ESTUDIO ARTISTICO

 

 En este capítulo nos vamos a apoyar en los testimonios de algunos historiadores que realizaron pequeños estudios acerca de aspectos concretos  del Convento. La mayor parte de ellos referidos a los sepulcros y, en ocasiones, al conjunto de la iglesia.

Aportamos algunos gráficos de la planta y alzado así como de la ubicación de cada uno de los tres sepulcros. Para la elaboración de éstos hemos recurrido a las descripciones de viajeros y estudiosos desde el siglo XVIII a principios del XX como Loperraez, de los antiguos, o Nicolás Rabal, entre los modernos.

    LA IGLESIA CONVENTUAL:

    Contamos con la descripción que de ella hace , en 1.917, el Padre Juán Manuel López.[1][1] Ha sido el principal testimonio para la reconstrucción de la planta y alzado. De ella dice:

    La iglesia, con planta de cruz latina y buena combinación de luces es de regulares y armónicas proporciones, mide por dentro unos 45 metros y medio de longitud por 25 de ancho en el crucero, y en relación conveniente está la altura o elevación. Una verja de hierro, elegante y sencilla, cierra la capilla mayor. El ábside y crucero con bóveda de cúpula cerrada, rebajada la del primero y de media naranja la del segundo, son de estilo neoclásico o del Renacimiento, con adornos sencillos de forma geométrica , enlazados, muy semejantes a los del panteón, sacristía y escalera principal del Convento de Santa María de la Vid, de la misma época (s. XVII), y quizá del mismo autor o arquitecto, lo que nada tiene de particular sabiendo que fueron los mismos los principales bienhechores de ambas comunidades: los señores de la casa y apellido de Avellaneda. Lo restante de la iglesia es de estilo ojival florido con ostentosos y muy salientes remates en las claves de los arcos. Dada la época en que se fundó el Monasterio de Espeja, no se puede dudar que la iglesia fue toda de estilo ojival, pero después la capilla mayor sufrió reedificaciones y transformaciones.
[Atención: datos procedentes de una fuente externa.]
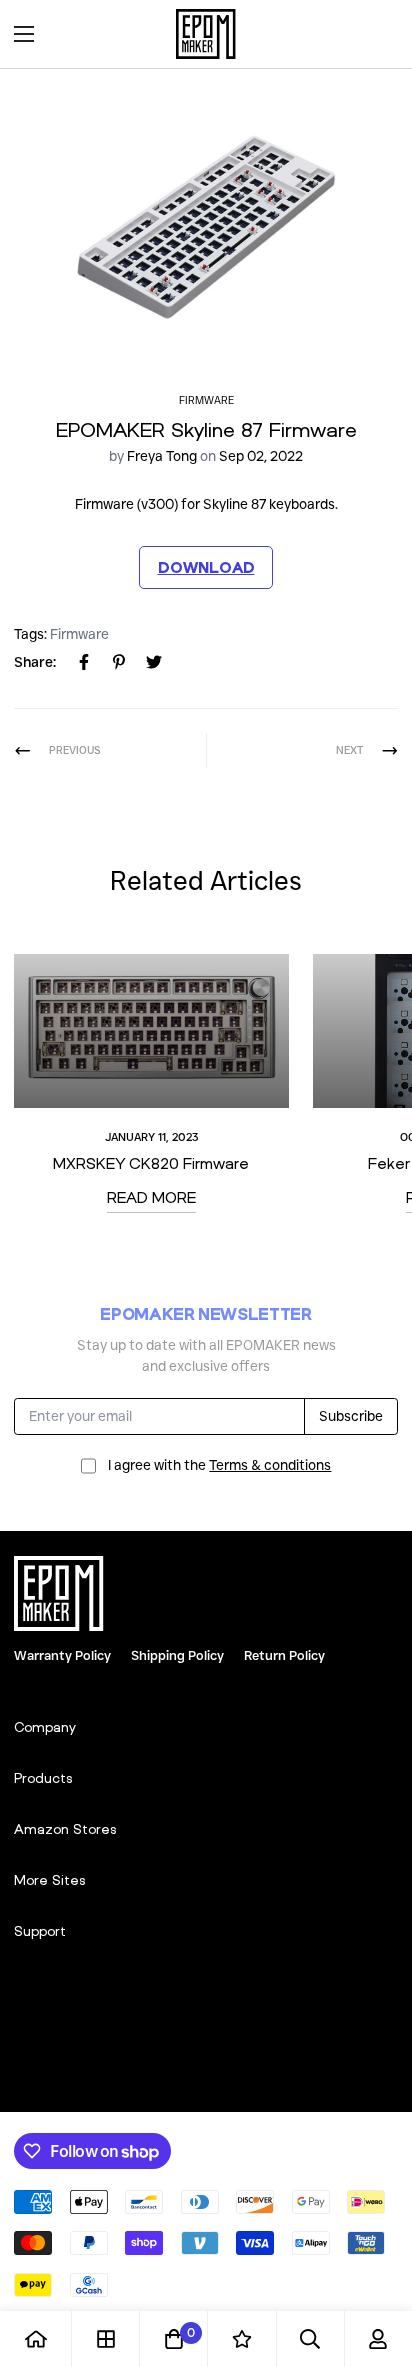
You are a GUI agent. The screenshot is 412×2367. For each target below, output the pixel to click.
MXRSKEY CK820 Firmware (151, 1163)
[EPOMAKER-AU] (206, 34)
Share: (35, 662)
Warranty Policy (62, 1655)
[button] (376, 34)
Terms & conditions (270, 1465)
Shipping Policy (177, 1655)
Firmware (206, 400)
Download (206, 567)
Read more (151, 1197)
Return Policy (284, 1655)
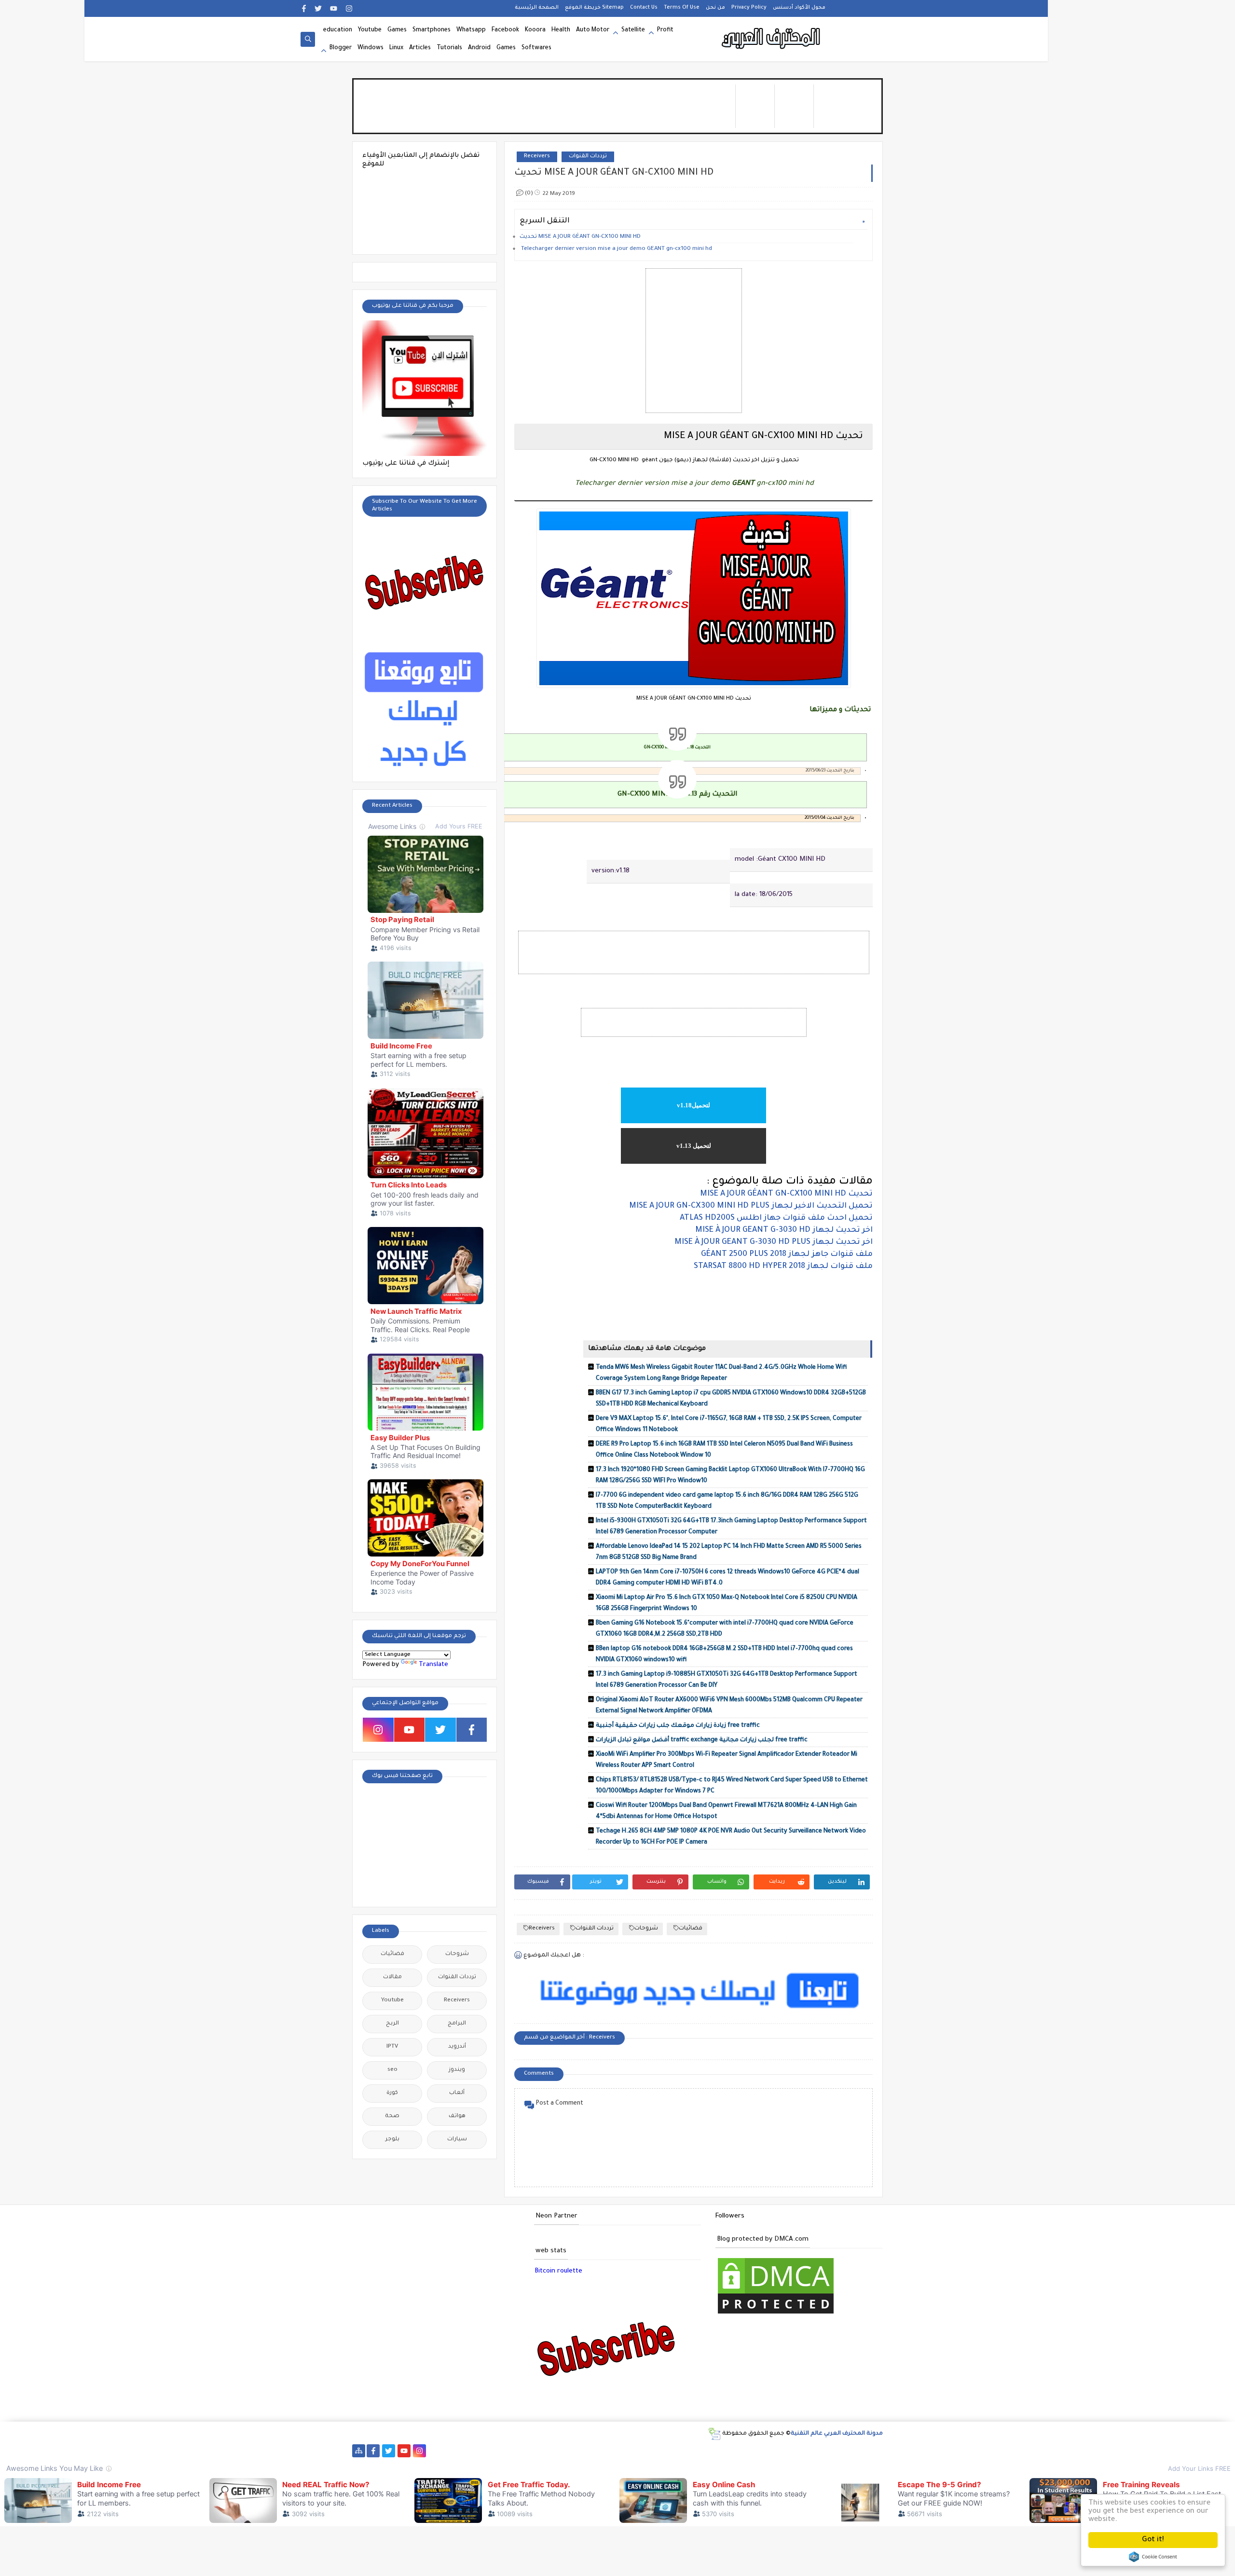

                                


                                         PLANTA DE LA IGLESIA

   La iglesia, en efecto, fue de estilo gótico, iniciada y concluida en el siglo XVI en un estilo que conocemos como gótico purista. Existe una fotografía del exterior del templo [1][2] sacada antes de su demolición, en ella se puede apreciar perfectamente su estructura originaria que coincide plenamente con la descripción del Padre López. Efectivamente, la planta era de cruz latina, orientada, como mandan los cánones, con la cabecera al Este. La nave estaba dividida en cuatro tramos, como se aprecia por los contrafuertes al exterior, cada uno de ellos de forma más o menos cuadrada y cubiertas con bóvedas estrelladas propias del siglo XVI. En el último tramo, del que se conserva la pared de los pies, en el lado del evangelio (Sur), se abría una portada renacentista de traza muy común a mediados del siglo XVI.[1][3] Para que el lector se haga una idea, la portada del Convento sería muy parecida a la que hoy podemos contemplar en la parroquial de Arauzo de Miel.[1][4]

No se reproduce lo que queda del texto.